26. A client with a history of chronic schizophrenia, currently maintained on neuroleptic medication, is admitted to the psychiatric unit. Nurse Garcia's assessment reveals the client is exhibiting rigidity, fever, hypertension, and diaphoresis. These findings are most indicative of which potentially life-threatening adverse reaction?
Oops! You got it wrong...
EXPLANATION
✔Correct answer:
Neuroleptic malignant syndrome (NMS). The client's symptoms of rigidity, fever, hypertension, and diaphoresis are hallmark signs of Neuroleptic Malignant Syndrome (NMS), a rare but potentially life-threatening adverse reaction to antipsychotic (neuroleptic) medications. NMS is a medical emergency that requires immediate recognition and intervention to prevent severe complications or death. It is most commonly associated with first-generation (typical) antipsychotics like haloperidol, but it can also occur with second-generation (atypical) antipsychotics.
NMS is thought to result from dopamine blockade in the central nervous system, particularly in the hypothalamus. This leads to dysregulation of temperature control, muscle rigidity, and autonomic dysfunction (e.g., tachycardia, hypertension, diaphoresis). Elevated levels of muscle enzymes, such as creatine kinase (CK), occur due to rhabdomyolysis caused by muscle rigidity, which can progress to acute renal failure if untreated.
Think of NMS as the body’s internal "thermostat" and motor control system being locked in overdrive due to a medication reaction.

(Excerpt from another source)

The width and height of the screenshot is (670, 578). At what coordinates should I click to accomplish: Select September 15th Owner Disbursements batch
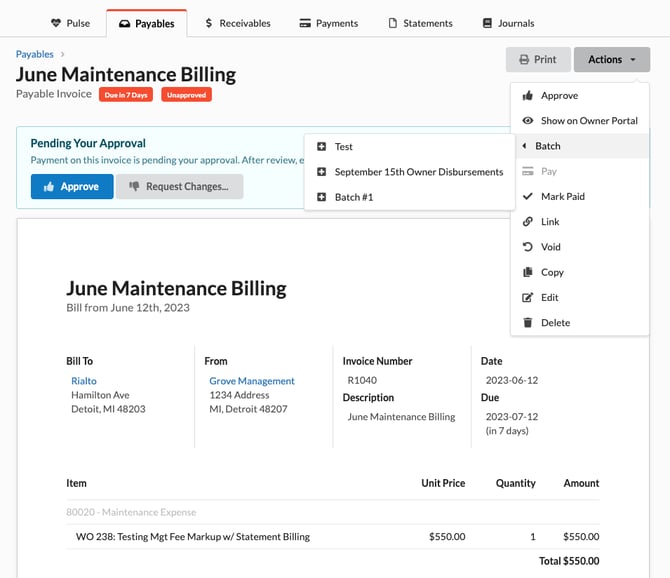pyautogui.click(x=418, y=172)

The muscles overheat and seize up (rigidity), leading to fever, sweating, and other dangerous systemic effects.
Key Features of Neuroleptic Malignant Syndrome (NMS):
- Severe muscular rigidity (lead-pipe rigidity).
- Hyperthermia (fever, often >38°C or 100.4°F).

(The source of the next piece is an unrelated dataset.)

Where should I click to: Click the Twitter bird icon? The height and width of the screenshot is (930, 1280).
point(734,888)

- Autonomic instability (e.g., fluctuating blood pressure, tachycardia, tachypnea, diaphoresis).
- Altered mental status (e.g., confusion, agitation, or stupor).
- Laboratory findings: Elevated creatine kinase (CK) and white blood cell (WBC) count, indicating muscle damage and systemic inflammation.
Managing NMS requires immediate action to reduce the risk of complications and mortality. Nurse Garcia should:
- Stop the neuroleptic medication immediately: Discontinuing the offending drug is the first step in treatment.
- Notify the provider immediately: This is a medical emergency requiring prompt evaluation and treatment.
- Monitor vital signs closely: Hypertension, tachycardia, hyperthermia, and respiratory distress should be carefully tracked.
- Administer supportive treatment:
- Use antipyretics (e.g., acetaminophen) for fever and cooling blankets to manage hyperthermia.
- IV fluids should be administered to prevent dehydration and renal failure caused by rhabdomyolysis.
- Administer medications as ordered:
- Medications like dantrolene (a muscle relaxant) or bromocriptine (a dopamine agonist) may be prescribed to counteract the effects of dopamine blockade and reduce muscle rigidity.
- Monitor for complications: Watch for rhabdomyolysis, acute renal failure, and respiratory failure.
- Provide emotional support: The client may experience distress or confusion, and family members should also be educated about NMS.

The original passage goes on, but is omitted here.